2. Partition tolerance issues . IoT equipment is very cheap, I need to be online all the way in implementing blockchain technology, but I don’t need to buy two things for IoT devices. I am very impressed with the change of the millet pedometer, because it is very cheap, it takes a while. No, this is the problem I have encountered. In response to these problems, some attempts or solutions are given from the perspective of blockchain and the Internet of Things.

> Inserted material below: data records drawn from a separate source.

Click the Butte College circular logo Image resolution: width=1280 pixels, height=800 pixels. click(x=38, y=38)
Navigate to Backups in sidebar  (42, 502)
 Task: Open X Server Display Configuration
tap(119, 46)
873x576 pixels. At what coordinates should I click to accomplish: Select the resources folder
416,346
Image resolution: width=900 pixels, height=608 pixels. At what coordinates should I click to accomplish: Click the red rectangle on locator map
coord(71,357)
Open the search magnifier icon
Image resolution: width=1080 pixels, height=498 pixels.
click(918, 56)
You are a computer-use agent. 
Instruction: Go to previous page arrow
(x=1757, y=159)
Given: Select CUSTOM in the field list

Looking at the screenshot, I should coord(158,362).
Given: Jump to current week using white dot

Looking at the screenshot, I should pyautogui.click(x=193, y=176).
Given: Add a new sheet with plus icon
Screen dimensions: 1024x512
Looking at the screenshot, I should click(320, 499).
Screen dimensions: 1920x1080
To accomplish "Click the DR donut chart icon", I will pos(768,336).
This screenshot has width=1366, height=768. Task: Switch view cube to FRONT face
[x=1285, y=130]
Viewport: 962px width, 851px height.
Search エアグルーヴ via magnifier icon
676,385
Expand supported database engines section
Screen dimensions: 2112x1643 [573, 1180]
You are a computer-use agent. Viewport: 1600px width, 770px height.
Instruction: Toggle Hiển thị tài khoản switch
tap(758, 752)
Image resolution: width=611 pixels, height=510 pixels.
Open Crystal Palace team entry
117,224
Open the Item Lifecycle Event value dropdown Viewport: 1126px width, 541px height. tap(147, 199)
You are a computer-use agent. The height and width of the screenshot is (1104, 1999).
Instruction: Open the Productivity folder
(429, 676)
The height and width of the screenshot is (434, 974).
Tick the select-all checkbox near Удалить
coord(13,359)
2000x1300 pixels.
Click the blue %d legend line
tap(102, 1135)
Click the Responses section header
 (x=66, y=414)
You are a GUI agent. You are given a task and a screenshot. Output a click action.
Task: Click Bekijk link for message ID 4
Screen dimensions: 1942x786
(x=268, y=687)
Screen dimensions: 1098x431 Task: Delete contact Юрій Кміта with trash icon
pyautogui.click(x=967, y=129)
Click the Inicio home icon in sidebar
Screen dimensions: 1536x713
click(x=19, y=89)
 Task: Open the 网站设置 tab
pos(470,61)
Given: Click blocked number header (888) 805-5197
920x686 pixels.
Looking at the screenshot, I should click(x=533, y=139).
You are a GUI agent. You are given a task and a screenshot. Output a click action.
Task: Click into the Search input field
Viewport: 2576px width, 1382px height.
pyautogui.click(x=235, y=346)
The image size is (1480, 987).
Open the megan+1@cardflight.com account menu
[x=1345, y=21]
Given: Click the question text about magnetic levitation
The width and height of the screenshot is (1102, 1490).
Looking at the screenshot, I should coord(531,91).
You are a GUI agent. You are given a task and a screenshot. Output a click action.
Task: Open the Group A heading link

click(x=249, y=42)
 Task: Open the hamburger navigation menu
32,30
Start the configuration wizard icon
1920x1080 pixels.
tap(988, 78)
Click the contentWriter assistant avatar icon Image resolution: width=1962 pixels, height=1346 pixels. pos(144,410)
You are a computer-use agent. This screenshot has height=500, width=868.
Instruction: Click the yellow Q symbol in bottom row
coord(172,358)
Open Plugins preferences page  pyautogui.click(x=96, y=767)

Resource consumption, this is when I use the consensus mechanism, I do based on mining, based on credit and permissions, to do a high-energy application. The data is expanded, and the transaction record is compressed by the Merkel tree, and the data can be compressed by the structure. The performance bottleneck is not the data structure of the acyclic graph. The transaction mechanism is improved under the chain tolerance chain.
From the perspective of the Internet of Things, some solutions will be considered. With the transmission of low-energy WAN technology, transmission quality, distance and power consumption will also be solved, and data expansion problems will be given to Moore's Law, reducing storage costs and improving processing power. The performance bottleneck mainly depends on the promotion of chip technology.
You have to have a balance yourself, the equipment is more technical or more secure, you have the answer to know how to apply security technology, or blockchain technology should be applied. When blockchain technology is used for scene integration and communication, you have to have a vision. I am building a blockchain device or a blockchain community. These two questions are for you to understand, no matter what you do with IoT technology. Development or blockchain technology application, there will be an answer or direction in the heart.